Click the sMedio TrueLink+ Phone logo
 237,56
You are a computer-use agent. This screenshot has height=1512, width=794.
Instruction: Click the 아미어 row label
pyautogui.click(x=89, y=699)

——

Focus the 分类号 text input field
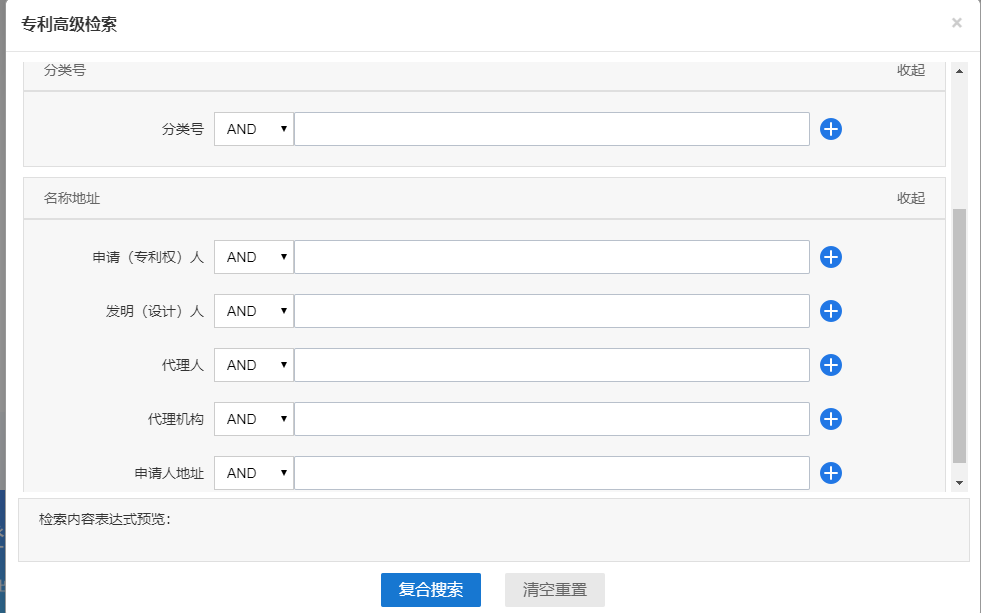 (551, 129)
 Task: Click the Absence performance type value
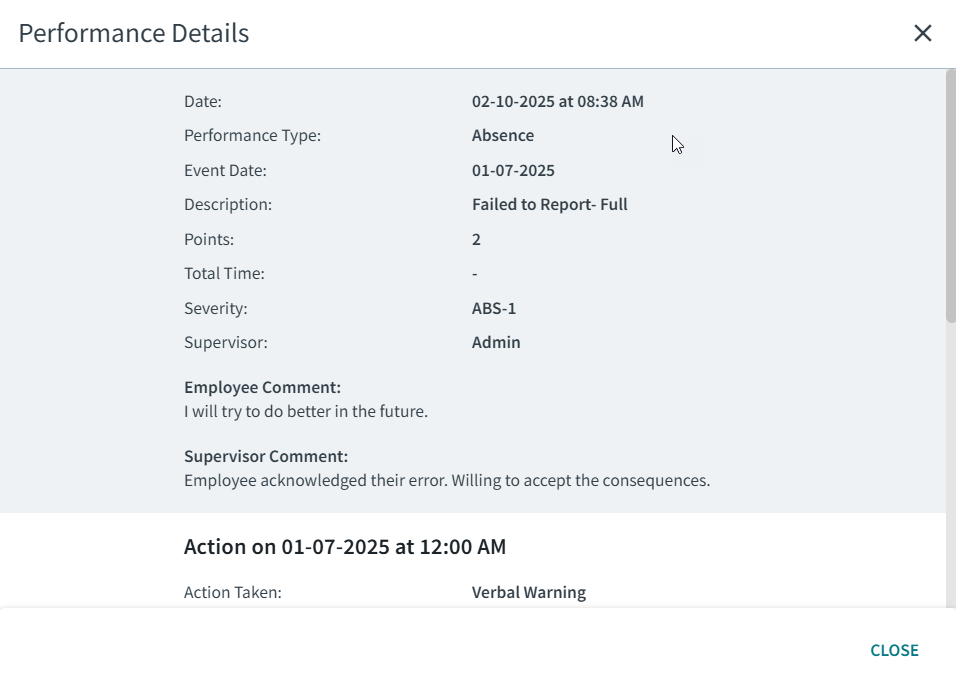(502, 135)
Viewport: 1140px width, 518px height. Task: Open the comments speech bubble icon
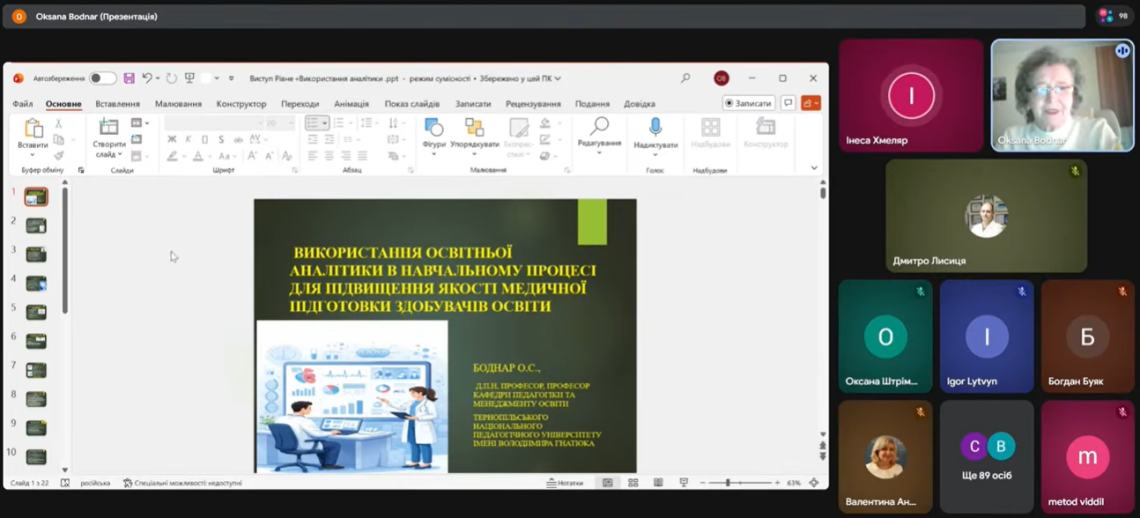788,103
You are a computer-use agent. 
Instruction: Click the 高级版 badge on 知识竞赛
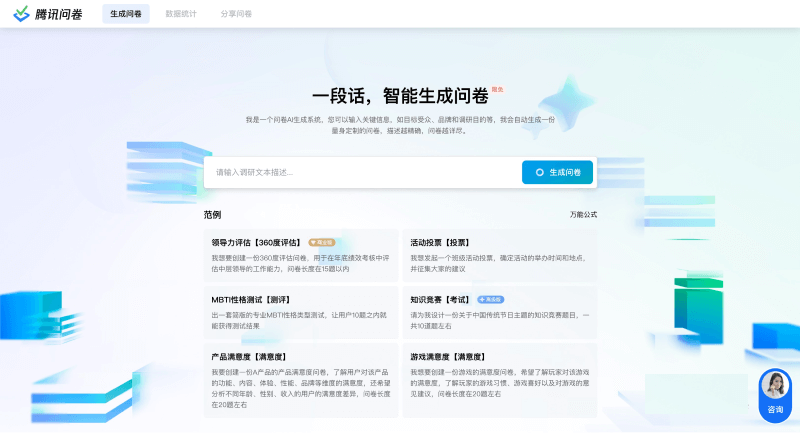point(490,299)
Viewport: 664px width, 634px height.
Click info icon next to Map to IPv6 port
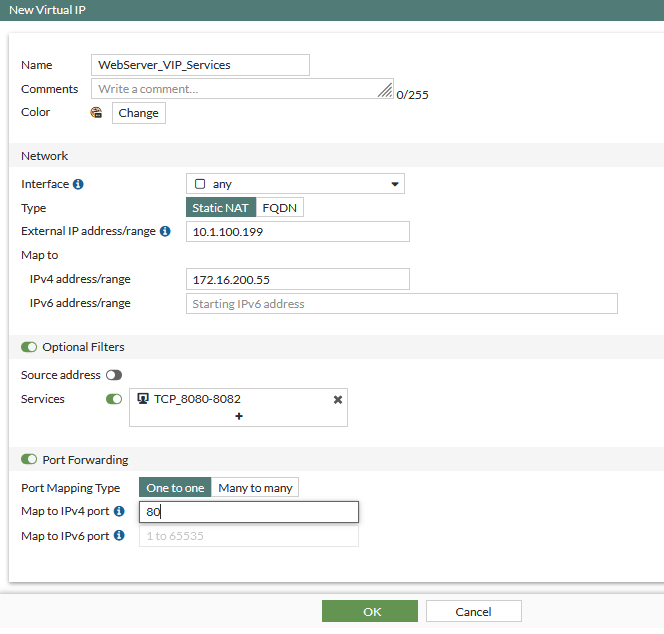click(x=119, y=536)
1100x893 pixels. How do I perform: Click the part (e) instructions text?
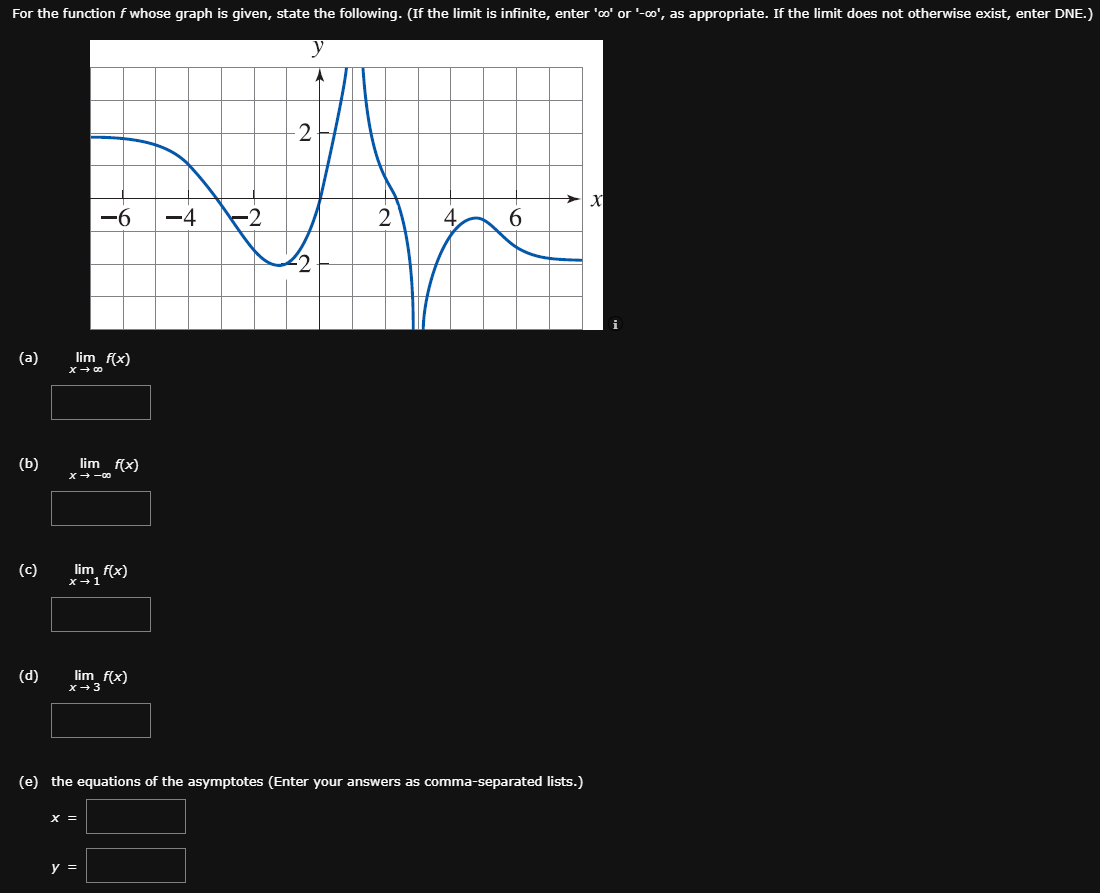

——

[STATED EXERCISE]: Reproduce only the records from the line containing "Click the sMedio TrueLink+ Phone logo" down through the line containing "pyautogui.click(x=89, y=699)", substituting "column heading" for "row label" and changing nothing else.

[FINAL RESULT]:
Click the sMedio TrueLink+ Phone logo
 237,56
You are a computer-use agent. This screenshot has height=1512, width=794.
Instruction: Click the 아미어 column heading
pyautogui.click(x=89, y=699)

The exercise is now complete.